Вынырнул он неожиданно, когда меньше всего о нем думалось — в Префектуре, где мы с женой выправляли заграничные пaспорта и, как типы нерасторопные, что-то мялись, не знали, куда сунуться. Молодой человек мгновенно все уладил (всюду приятели и знакомые). Кончилось тем, что в его же машине очень скоро мы оказались на больших бульварах — жену мою завезли к приятельнице — сами же утешались у Виеля аперитивами. Их было немало. С этого и началась дружба.

Много лет она длилась. Общая любовь — Италия. Общность среды — литературный круг. В пестроте дней, навсегда ушедших, вижу в связи с Рогнедовым Бунина, Алданова, Тэффи, Вейдле и других — он всех знал, с некоторыми имел литературные отношения, всем интересовался, налету все хватал, и как натура художническая, склонная и к авантюре, жизнью упивался. Любил жизнь, обольщения ее и красоту, прелесть картин и пейзажей Флоренции, прелесть женских глаз, блеск ресторанов, путешествия по дальним и не очень дальним, но чудесным странам на букву «И»: Италия, Испания. Перелеты через океан, турне с певицей или знаменитым писателем по Бразилии, налет на Кубу. Трудно было усидеть на месте этому человеку. И невозможно жить без увлечений и фантазий — увлечения ли женщинами или невероятные предприятия — прием с посланниками (маленьких республик), обеды французских писателей и путешествия, путешествия… — «Странник я на Твоей земле», — мог бы сказать этот неутомимый путник и неутолимый жизнелюб.

Дружески звали мы его Казановой. Но для Казановы по тогдашним временам поле деятельности — Европа, Для нашего Казановы ничего не стоило слетать в Венесуэлу, или свезти труппу на Формозу. Как у Казановы, вечные у него романы, будто он и «связан», в то же время всегда одинок, ибо казановические связи бренны, в некий час все Казановы остаются один на один с Вечностью.

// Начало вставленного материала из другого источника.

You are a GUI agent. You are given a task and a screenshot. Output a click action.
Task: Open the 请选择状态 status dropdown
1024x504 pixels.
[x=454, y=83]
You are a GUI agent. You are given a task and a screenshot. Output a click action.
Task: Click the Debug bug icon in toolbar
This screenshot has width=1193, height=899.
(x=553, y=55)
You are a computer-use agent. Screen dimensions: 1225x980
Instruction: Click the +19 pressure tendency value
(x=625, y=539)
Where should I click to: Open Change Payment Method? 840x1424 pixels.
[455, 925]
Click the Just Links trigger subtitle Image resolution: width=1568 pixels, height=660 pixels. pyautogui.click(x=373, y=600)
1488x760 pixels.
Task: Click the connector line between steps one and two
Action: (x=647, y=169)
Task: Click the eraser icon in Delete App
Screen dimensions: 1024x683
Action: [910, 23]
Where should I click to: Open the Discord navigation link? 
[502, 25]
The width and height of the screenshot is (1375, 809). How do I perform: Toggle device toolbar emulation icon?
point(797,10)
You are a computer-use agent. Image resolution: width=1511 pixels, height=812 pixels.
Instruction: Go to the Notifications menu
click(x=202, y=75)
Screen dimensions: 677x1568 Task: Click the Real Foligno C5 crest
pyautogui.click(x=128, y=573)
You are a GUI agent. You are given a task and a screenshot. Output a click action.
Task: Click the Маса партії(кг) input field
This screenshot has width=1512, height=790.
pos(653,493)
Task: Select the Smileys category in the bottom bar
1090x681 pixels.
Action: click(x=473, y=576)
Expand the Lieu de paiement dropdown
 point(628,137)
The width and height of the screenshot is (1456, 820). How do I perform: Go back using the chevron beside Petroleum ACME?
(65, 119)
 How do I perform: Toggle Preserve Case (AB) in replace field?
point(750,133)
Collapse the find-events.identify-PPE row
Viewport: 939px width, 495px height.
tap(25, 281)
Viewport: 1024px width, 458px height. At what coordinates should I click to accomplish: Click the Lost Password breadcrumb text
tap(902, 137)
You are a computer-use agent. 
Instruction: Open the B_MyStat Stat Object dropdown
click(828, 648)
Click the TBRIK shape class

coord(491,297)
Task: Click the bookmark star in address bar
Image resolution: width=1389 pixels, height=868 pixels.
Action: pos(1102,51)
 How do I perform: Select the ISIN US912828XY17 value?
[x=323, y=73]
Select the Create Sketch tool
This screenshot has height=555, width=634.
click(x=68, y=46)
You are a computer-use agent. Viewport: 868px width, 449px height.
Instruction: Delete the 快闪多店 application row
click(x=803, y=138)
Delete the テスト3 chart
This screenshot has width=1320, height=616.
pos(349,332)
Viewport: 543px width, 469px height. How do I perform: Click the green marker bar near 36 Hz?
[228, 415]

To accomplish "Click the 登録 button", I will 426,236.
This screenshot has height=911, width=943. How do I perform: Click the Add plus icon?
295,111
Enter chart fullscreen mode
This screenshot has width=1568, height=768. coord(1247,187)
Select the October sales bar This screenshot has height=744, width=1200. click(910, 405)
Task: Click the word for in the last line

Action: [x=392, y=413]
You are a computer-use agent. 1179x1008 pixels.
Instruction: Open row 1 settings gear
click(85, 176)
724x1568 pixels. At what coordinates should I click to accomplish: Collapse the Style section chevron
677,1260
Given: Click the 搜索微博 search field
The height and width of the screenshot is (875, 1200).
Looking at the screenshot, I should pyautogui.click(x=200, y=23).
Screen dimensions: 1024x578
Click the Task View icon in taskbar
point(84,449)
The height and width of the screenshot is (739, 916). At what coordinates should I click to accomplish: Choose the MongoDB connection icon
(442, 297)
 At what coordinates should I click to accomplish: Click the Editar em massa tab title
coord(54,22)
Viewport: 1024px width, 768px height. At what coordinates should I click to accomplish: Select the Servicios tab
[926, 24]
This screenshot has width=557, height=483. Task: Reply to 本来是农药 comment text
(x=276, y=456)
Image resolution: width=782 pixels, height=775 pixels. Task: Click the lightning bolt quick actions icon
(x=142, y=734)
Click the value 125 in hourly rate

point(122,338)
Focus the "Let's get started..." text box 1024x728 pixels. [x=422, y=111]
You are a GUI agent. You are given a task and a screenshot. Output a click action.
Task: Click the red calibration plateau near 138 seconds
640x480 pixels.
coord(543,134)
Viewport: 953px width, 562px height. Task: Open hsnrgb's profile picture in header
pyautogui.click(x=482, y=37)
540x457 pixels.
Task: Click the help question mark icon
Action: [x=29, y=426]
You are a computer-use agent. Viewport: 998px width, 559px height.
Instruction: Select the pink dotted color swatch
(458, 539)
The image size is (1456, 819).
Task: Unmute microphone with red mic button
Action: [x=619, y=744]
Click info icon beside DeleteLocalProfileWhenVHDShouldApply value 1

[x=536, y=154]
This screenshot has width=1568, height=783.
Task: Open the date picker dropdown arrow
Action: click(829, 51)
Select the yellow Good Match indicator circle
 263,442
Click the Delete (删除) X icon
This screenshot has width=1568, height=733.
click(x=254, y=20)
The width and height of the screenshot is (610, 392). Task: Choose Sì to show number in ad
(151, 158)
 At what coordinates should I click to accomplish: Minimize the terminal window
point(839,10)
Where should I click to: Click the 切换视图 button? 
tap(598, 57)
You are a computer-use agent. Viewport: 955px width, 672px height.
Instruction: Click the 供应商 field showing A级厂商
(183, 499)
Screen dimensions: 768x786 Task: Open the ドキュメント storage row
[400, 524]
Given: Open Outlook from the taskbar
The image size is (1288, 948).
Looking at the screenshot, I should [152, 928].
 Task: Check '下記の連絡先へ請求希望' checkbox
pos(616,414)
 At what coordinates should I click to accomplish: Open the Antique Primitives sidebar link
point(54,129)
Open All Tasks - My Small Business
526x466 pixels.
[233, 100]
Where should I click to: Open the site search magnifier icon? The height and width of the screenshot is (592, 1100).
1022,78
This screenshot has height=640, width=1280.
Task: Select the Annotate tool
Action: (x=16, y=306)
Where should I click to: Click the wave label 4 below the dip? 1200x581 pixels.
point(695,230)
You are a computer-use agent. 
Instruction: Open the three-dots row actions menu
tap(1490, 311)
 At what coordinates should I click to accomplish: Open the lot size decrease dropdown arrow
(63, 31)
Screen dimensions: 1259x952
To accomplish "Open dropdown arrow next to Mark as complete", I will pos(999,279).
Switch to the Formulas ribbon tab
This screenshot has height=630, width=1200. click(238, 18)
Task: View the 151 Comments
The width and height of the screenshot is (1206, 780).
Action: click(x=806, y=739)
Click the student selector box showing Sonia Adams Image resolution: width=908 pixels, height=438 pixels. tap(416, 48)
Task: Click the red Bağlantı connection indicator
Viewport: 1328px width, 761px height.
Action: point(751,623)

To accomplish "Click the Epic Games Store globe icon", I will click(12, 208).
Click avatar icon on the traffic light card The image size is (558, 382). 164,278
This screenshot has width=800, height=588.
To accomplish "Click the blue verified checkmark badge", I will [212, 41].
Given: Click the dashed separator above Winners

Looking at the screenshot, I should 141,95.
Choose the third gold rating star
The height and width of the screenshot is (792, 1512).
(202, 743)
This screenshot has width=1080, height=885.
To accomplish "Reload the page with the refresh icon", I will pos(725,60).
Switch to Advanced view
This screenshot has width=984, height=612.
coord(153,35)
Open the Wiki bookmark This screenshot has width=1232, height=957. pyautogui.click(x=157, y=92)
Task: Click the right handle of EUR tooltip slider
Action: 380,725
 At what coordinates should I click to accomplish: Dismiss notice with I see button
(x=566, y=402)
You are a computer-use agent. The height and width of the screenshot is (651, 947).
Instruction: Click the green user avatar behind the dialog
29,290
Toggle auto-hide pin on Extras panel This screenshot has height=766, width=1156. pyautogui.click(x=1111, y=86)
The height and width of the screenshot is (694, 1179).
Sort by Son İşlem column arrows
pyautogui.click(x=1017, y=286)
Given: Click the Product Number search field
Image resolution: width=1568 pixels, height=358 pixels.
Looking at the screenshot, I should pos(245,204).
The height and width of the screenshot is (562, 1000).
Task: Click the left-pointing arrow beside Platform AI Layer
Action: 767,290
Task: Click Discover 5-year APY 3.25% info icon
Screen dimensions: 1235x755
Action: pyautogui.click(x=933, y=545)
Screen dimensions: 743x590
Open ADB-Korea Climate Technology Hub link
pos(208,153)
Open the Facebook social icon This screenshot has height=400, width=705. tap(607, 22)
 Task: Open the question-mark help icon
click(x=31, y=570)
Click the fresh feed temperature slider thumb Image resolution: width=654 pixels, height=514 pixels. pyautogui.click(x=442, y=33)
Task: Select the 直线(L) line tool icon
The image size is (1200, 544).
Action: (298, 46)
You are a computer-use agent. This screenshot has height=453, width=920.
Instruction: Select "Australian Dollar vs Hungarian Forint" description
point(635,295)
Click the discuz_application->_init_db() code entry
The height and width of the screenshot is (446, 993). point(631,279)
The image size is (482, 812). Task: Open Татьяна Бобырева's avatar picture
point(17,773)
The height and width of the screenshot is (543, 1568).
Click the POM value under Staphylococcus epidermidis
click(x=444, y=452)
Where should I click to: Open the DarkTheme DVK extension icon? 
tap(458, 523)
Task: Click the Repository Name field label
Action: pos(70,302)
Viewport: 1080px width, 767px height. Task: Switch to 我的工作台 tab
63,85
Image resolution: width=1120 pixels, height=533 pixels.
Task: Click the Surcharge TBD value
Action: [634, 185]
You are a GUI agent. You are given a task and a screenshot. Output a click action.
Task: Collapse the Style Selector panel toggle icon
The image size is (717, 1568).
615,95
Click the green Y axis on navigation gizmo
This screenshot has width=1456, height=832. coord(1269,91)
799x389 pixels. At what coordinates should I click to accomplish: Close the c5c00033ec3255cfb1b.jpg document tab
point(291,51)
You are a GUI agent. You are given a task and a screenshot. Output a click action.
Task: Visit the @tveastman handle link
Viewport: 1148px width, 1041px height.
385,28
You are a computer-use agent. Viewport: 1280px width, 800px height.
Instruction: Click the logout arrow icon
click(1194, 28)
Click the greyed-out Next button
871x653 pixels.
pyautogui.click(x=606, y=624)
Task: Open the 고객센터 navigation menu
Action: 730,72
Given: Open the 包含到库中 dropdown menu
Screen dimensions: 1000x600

Но, пока жил, любил он и мишуру жизни. Как Казанова — любил карточные столы, азарт, рулетку. Казанова играл в венецианских ridotto — игорных притонах XVIII века. Как бы повторяя его, Казанова XX века последней, почти предсмертной своей удаче обязан Венеции: из отеля Даниэли написал мне торжествующее письмо: блестящая победа в казино, сотни тысяч лир («А когда направился играть, было у меня всего двенадцать»). Успех оказался, конечно, кратким: очень скоро он все спустил и приехал в Париж, как всегда, налегке.